I’m Muslim but I had always revered Mother Teresa; she is my ideal of childhood, a beacon my kids, my relation, my friends and my society. We used to discuss quite often why, in Islam, we don’t have such an ideal in recent memory. For me, she was a living miracle, an embodiment sanctity, piousness and virtue. She was a mirage of Heaven I was chasing, an illusion that had held me in this world of wickedness, impiety and sin.

And today, the illusion is disappearing fast with a report of Canadian researchers appearing in today’s newspapers. We all love icons and often attribute them qualities which they never possessed. It pampers our imagination, it satisfies our ego and transports us into an Eldorado of our making. But what happens when the lies give way to facts; when the spotless glass cracks and hallow of greatness turns farce?  

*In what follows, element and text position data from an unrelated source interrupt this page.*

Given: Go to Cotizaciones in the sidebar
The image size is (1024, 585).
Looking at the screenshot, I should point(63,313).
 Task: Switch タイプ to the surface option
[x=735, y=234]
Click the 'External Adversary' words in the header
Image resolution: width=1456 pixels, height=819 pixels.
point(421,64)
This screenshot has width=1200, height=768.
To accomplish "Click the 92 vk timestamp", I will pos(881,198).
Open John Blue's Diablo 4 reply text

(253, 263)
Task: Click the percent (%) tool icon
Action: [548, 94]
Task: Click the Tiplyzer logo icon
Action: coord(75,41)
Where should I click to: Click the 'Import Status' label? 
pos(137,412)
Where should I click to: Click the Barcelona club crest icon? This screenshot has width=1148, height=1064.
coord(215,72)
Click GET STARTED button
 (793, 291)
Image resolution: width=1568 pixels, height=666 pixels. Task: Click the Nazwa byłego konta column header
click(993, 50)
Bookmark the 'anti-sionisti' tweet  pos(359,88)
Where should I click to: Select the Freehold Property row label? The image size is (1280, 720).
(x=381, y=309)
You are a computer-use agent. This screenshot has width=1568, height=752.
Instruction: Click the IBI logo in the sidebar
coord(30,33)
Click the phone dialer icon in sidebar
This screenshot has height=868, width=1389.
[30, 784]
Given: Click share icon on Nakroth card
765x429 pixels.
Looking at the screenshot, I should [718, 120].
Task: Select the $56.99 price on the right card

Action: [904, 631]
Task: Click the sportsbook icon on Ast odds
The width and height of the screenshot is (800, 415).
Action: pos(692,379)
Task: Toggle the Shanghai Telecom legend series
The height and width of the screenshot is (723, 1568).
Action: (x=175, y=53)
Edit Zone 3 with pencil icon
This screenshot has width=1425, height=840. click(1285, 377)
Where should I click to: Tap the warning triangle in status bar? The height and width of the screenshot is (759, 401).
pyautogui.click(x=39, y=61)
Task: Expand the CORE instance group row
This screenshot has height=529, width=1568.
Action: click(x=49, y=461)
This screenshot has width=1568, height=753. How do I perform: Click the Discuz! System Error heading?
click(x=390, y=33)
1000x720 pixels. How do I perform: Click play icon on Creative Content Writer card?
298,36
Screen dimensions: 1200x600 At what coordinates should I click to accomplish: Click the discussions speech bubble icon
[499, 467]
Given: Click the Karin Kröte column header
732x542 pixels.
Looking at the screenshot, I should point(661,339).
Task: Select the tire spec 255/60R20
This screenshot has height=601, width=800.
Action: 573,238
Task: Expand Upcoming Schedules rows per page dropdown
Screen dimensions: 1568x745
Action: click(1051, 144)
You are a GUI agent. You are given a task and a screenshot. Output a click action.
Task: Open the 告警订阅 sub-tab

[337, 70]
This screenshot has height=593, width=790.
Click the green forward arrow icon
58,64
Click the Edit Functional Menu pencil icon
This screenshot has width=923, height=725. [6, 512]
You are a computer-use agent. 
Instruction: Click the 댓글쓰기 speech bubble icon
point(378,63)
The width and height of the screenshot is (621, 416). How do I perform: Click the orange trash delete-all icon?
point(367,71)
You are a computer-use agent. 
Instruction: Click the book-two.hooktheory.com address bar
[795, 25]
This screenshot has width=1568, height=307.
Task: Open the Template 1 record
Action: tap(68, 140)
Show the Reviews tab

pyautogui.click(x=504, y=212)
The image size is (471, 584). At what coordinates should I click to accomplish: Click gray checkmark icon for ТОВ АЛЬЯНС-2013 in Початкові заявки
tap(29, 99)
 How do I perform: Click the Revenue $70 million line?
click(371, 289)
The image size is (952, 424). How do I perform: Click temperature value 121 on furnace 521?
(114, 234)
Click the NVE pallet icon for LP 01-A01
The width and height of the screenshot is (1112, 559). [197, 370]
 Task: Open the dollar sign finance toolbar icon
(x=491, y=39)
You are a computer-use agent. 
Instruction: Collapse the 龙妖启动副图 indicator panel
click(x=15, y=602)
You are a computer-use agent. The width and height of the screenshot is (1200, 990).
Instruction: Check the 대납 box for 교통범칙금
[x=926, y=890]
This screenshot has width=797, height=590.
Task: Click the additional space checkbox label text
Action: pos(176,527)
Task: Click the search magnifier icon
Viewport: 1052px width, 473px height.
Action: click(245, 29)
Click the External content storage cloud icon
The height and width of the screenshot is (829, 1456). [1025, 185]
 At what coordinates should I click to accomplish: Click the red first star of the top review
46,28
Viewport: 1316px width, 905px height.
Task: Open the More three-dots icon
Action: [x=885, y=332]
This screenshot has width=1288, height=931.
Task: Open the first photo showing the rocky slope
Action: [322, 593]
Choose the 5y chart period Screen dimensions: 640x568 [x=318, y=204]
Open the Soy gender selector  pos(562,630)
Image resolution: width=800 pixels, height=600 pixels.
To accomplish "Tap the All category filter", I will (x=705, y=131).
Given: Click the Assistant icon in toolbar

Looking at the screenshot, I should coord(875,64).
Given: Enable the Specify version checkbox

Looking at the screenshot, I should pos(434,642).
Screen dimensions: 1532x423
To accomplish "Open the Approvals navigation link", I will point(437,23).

“RELEIGIUSES”, the famous magazine about religion and science published these shocking comments about Mother Teresa: “The apostle of dying and downtrodden actually felt that it was beautiful to see the poor suffer. Her ways of caring for the sick were dubious and she glorified the sufferings instead of relieving it.”

According to researchers Serge Larivee and Genevieve Chenard, University of Montreal, department of psycho-education, “Her hallowed image does not stand up to analysis of facts and it was constructed". Mother was running 517 missions as ‘Homes For the Dying.’ They welcomed the poor and sick in more than 100 countries. Two thirds of these missions hoped to find a doctor to treat them while the other third lay dying without receiving apt care.” They say that problem was not with the paucity of funds as the ‘Order of Missionaries of Charity’ successfully raised hundreds of millions of dollars. However, when it came to her own treatment she received in a modern American Hospital.

Agnex Goxa Bojaxhiu aka Mother Teresa aka ‘Saint of Gutters’ is a name that inspired nothing but ‘milk of human kinness.’ Vatican had decided to waive the usual five-year period to open the beatiship process and Pope accorded the title of ‘Saint.’ It was claimed that she had cured Monica Besra of her intense abdominal pain with the ‘blessed Medallion.’

However, the claim is challenged by the doctors who treated the lady. According to Larivee, “the doctors thought that the ovarian cyst and the tuberculosis from which she suffered were healed by drugs they had given her. The Vatican, nevertheless, concluded that it was a miracle. Mother’s popularity was such that she had become untouchable for the population, which has already declared a saint.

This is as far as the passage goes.